Registration Dossier

Toxicological information

Carcinogenicity

Currently viewing:

Administrative data

Description of key information

Considering that gluconate is an endogenously occurring compound that is utilized by the body in a normal physiological process, studies addressing the mutagenicity/genotoxicity of gluconate are not deemed necessary as it is expected that the compound is not carcinogenic.

Key value for chemical safety assessment

Additional information

In accordance with section 1 of REACH (REGULATION (EC) No 1907/2006) Annex XI, the carcinogenicity study (required in section 8.9.1) does not need to be conducted as there is sufficient weight of evidence from several independent sources of information leading to the conclusion that the substance is not carcinogenic.

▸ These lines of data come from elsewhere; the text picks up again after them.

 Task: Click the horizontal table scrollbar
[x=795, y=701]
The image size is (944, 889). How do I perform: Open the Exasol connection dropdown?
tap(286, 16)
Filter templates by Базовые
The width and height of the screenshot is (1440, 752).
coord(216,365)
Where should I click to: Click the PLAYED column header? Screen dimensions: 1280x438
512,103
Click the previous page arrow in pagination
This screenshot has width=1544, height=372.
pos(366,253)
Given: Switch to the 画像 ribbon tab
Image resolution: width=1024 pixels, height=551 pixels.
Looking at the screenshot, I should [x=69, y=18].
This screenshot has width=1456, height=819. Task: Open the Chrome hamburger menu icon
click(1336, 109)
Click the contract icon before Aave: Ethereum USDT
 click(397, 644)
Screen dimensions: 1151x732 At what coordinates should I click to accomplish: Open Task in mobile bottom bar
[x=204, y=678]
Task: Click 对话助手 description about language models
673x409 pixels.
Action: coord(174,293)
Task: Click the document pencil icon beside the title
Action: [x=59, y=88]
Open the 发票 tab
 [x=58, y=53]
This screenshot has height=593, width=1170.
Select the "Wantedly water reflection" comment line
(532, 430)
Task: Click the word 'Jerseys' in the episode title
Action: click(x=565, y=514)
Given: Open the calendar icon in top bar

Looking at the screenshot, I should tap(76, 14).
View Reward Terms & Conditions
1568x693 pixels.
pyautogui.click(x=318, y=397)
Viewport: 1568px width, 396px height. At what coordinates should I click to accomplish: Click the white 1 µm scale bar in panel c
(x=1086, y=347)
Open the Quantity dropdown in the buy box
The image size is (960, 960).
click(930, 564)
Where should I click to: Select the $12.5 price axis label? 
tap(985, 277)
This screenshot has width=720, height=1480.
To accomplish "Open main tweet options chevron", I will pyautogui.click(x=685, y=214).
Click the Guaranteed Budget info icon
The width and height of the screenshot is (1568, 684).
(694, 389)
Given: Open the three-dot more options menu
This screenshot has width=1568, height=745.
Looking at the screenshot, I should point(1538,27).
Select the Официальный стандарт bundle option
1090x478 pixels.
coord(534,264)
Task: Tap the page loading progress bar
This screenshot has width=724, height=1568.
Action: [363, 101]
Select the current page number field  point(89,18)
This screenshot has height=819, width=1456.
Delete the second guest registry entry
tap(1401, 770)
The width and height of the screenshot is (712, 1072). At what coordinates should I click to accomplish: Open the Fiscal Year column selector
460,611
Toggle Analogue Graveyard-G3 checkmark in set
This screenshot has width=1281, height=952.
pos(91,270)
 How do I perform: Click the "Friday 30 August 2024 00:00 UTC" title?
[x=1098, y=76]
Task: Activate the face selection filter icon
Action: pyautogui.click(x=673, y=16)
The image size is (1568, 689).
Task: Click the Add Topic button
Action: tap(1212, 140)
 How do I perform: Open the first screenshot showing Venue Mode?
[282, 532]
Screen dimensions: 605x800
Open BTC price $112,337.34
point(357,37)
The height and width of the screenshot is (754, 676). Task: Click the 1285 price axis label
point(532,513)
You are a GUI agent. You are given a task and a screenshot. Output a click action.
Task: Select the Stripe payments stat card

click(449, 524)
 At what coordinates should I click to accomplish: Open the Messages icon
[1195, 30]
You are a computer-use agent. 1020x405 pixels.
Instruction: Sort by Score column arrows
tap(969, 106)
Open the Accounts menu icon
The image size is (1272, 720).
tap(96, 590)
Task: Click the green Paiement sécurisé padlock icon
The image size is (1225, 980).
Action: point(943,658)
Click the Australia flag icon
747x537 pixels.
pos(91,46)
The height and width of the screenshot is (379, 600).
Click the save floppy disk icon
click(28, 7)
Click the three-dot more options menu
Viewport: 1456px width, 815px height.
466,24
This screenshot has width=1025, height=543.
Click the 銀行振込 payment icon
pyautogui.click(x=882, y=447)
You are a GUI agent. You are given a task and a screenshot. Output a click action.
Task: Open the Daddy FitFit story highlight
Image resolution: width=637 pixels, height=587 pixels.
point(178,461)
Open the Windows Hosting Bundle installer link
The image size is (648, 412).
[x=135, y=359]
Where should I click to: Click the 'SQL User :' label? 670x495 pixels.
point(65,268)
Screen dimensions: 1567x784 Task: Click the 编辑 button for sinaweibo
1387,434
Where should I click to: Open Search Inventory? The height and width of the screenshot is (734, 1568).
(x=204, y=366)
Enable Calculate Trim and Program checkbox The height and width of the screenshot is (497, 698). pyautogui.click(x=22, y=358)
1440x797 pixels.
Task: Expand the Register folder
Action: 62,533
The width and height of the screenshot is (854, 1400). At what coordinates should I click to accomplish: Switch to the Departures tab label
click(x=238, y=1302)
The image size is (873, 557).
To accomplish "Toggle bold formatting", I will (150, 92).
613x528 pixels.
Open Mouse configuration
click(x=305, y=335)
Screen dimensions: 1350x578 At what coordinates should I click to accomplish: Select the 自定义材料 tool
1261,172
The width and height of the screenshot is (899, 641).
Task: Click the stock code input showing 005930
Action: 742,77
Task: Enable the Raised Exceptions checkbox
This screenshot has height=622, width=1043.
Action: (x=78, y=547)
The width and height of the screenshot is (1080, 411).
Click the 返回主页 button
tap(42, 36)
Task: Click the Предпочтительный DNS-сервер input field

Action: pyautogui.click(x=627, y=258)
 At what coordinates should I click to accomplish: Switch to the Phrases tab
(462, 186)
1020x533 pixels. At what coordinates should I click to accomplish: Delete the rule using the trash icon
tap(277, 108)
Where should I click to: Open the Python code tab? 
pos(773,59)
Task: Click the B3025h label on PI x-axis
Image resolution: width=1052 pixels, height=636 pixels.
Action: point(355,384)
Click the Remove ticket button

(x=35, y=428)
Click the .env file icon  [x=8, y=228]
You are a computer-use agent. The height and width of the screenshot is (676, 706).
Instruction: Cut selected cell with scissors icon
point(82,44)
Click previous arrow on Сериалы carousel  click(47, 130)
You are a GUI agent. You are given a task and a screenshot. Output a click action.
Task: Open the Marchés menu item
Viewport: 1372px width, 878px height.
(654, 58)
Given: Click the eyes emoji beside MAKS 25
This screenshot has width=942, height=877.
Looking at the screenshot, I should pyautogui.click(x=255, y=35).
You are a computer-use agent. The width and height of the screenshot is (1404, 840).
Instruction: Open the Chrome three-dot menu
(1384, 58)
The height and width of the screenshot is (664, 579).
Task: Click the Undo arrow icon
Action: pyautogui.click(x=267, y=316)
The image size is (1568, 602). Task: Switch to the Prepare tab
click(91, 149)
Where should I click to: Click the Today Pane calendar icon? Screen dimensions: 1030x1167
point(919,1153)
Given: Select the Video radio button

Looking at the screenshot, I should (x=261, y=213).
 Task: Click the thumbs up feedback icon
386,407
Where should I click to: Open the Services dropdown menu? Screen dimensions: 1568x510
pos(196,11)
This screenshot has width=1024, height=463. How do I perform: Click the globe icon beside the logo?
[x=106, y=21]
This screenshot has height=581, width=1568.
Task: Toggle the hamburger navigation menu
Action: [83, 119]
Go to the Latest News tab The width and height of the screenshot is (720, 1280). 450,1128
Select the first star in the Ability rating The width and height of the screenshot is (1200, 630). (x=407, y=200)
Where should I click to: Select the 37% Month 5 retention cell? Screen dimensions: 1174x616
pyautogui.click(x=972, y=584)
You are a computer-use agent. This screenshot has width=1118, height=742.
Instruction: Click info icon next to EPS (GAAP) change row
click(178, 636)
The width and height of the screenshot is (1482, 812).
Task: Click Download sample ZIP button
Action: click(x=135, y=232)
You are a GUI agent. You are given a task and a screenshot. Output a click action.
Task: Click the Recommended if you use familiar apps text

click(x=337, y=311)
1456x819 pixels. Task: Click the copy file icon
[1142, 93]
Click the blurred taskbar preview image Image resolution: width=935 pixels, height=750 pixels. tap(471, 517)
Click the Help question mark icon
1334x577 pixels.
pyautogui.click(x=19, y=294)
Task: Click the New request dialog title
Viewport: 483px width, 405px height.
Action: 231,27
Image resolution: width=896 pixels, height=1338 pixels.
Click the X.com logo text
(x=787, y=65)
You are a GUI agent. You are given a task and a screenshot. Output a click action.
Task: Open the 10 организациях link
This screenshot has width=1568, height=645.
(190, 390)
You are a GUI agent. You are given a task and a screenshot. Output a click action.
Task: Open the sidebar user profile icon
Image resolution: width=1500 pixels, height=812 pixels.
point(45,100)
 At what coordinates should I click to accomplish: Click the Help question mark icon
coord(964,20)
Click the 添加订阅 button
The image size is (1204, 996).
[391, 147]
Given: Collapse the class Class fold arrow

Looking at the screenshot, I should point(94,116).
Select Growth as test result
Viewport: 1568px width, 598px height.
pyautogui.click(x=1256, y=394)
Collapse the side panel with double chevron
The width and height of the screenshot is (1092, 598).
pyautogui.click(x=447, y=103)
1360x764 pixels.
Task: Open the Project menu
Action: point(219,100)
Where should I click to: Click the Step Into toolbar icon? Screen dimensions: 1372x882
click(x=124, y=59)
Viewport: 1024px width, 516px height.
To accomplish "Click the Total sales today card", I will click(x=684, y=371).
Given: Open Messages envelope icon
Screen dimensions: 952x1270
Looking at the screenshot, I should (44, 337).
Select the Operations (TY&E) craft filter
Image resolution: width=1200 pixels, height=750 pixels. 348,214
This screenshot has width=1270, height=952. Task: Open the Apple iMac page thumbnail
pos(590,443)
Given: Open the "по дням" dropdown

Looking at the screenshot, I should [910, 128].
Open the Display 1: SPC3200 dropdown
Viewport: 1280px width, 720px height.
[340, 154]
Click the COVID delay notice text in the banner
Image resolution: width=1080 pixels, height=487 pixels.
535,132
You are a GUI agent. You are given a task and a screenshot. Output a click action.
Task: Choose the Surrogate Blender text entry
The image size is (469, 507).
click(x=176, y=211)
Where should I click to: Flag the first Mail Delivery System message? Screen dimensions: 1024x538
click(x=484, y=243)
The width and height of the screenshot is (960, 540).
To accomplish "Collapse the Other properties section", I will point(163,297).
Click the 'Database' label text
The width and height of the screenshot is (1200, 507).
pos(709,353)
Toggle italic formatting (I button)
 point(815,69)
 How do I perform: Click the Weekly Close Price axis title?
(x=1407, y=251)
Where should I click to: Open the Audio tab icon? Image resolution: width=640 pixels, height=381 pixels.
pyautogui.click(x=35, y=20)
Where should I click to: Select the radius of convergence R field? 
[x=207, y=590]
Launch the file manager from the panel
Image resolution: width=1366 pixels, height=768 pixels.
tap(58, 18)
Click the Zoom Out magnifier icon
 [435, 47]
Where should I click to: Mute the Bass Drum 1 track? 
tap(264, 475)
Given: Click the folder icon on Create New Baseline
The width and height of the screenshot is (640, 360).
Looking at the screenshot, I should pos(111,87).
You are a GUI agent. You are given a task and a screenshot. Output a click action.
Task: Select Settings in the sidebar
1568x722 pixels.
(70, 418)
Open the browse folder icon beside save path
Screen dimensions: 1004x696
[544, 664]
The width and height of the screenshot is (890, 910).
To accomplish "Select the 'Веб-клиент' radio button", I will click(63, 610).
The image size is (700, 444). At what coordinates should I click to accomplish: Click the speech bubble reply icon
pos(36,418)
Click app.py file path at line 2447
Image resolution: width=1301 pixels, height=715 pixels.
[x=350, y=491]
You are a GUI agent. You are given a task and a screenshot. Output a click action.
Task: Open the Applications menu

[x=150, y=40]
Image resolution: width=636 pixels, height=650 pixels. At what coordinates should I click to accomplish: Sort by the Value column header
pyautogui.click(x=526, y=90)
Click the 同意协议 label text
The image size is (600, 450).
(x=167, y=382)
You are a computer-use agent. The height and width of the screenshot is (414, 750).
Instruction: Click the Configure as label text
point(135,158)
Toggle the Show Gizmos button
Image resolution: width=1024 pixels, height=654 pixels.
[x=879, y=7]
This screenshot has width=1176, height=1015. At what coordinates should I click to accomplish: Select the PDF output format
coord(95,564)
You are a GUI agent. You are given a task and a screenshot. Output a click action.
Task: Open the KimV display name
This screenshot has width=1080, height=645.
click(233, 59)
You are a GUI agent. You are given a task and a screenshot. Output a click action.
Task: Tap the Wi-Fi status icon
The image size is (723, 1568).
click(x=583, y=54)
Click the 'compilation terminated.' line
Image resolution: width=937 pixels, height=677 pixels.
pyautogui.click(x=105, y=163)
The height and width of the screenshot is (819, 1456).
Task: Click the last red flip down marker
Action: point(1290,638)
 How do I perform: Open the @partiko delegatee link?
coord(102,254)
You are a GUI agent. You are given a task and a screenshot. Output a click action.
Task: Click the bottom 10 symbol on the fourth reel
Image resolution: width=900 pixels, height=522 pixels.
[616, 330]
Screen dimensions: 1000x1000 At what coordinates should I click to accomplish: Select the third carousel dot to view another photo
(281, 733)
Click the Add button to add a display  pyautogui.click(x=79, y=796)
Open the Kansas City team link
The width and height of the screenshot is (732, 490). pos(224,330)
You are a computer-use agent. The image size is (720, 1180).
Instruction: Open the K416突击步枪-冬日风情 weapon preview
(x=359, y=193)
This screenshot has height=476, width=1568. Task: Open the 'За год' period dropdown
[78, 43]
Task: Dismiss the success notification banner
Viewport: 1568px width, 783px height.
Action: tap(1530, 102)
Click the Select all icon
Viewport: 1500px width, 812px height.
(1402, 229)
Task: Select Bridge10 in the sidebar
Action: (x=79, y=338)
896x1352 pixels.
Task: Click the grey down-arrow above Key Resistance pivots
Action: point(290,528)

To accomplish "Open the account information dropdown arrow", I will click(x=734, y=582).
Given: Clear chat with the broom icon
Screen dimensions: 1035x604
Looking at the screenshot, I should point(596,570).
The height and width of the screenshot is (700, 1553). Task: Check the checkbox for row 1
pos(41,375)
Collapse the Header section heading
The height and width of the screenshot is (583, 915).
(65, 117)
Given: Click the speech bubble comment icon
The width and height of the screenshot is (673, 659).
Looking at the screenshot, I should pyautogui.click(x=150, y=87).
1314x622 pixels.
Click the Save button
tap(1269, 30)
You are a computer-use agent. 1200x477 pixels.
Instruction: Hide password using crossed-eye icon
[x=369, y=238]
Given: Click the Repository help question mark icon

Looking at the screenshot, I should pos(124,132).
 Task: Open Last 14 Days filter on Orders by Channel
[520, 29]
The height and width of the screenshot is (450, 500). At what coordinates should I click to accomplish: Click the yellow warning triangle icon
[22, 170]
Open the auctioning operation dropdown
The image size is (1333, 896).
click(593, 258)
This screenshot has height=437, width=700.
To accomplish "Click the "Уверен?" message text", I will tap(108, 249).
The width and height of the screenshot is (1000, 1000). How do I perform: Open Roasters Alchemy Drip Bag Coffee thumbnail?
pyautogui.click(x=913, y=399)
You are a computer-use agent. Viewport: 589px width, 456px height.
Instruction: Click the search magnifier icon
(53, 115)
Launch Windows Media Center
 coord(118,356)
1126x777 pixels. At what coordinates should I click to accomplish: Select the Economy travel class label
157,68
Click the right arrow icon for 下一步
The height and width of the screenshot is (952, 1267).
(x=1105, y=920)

Gluconate is an oxidative metabolite of glucose best known to occur in microorganisms, but also occurring in mammals (Rezzi, et al., 2009). Glucose is oxidized to gluconate by glucose 1-dehydrogenase, which occurs in mammalian tissues (Harrison, 1932). Gluconate enters the pentose phosphate pathway via conversion to 6-phosphogluconate, a metabolic route of glucose catabolism. The formation of 6-phosphogluconate from exogenous gluconate has been demonstrated in mammals, demonstrating mammalian enzymatic capabilities for metabolizing gluconate (Leder, 1957; Hakim & Moss, 1974). Gluconokinase is the enzyme responsible for catalyzing the phosphorylation of gluconate to 6-phosphogluconate and has been identified in mammalian tissues, such as the brain and kidneys (Hakim & Moss, 1974). Thus, gluconate occurs endogenously from the oxidative metabolism of glucose and is utilized in a well-known biochemical pathway (the pentose phosphate pathway) of glucose catabolsim via the action of gluconokinase. Considering that gluconate is an endogenously occurring compound that is utilized by the body in a normal physiological process, studies addressing the mutagenicity/genotoxicity of gluconate are not deemed necessary as it is expected that the compound is not carcinogenic.

Finally, D-gluconic acid (E 574) / D-glucono-1,5 lactone (E 575) are permitted food additives under European Union law and can be used without restrictions according to the ‘quantum satis’ principle according to Commission Regulation 1129/2011 amending Annex II to Regulation 1333/2008 by establishing a Union list of food additives. Commission Regulation 231/2012 laying down specifications for food additives listed in Annexes II and III to Regulation 1333/2008 sets out the purity criteria to be respected.  The substance(s) have in the past been assessed for their safety by the Joint FAO/WHO Expert Committee on Food Additives (JECFA) in 1999http://www.inchem.org/documents/jecfa/jecmono/v042je12.htmand found as safe.  The ADI (Acceptable Daily Intake) was set as ‘not specified’

Reference List:

Hakim, A. & Moss, G., 1974. The effect of ether anesthesia on cerebral glucose metabolism - The pentose phosphate pathway. Anesthesiology, 34(3), pp. 261-267.

Harrison, D., 1932. The product of the oxidation of glucose by glucose dehydrogenase. Biochem J, 26(4), pp. 1295-1299.

Leder, I., 1957. Hog kidney gluconokinase. J Biol chem, Volume 255, pp. 125-136.

Rezzi, S. et al., 2009. Metabolic shifts due to long-term caloric restrion revealed in nonhuman primates. Exp Gerontol, 44(5), pp. 356-372.

Justification for classification or non-classification

The substance does not meet the criteria for classification and labelling for this endpoint, as set out in Regulation (EC) NO. 1272/2008.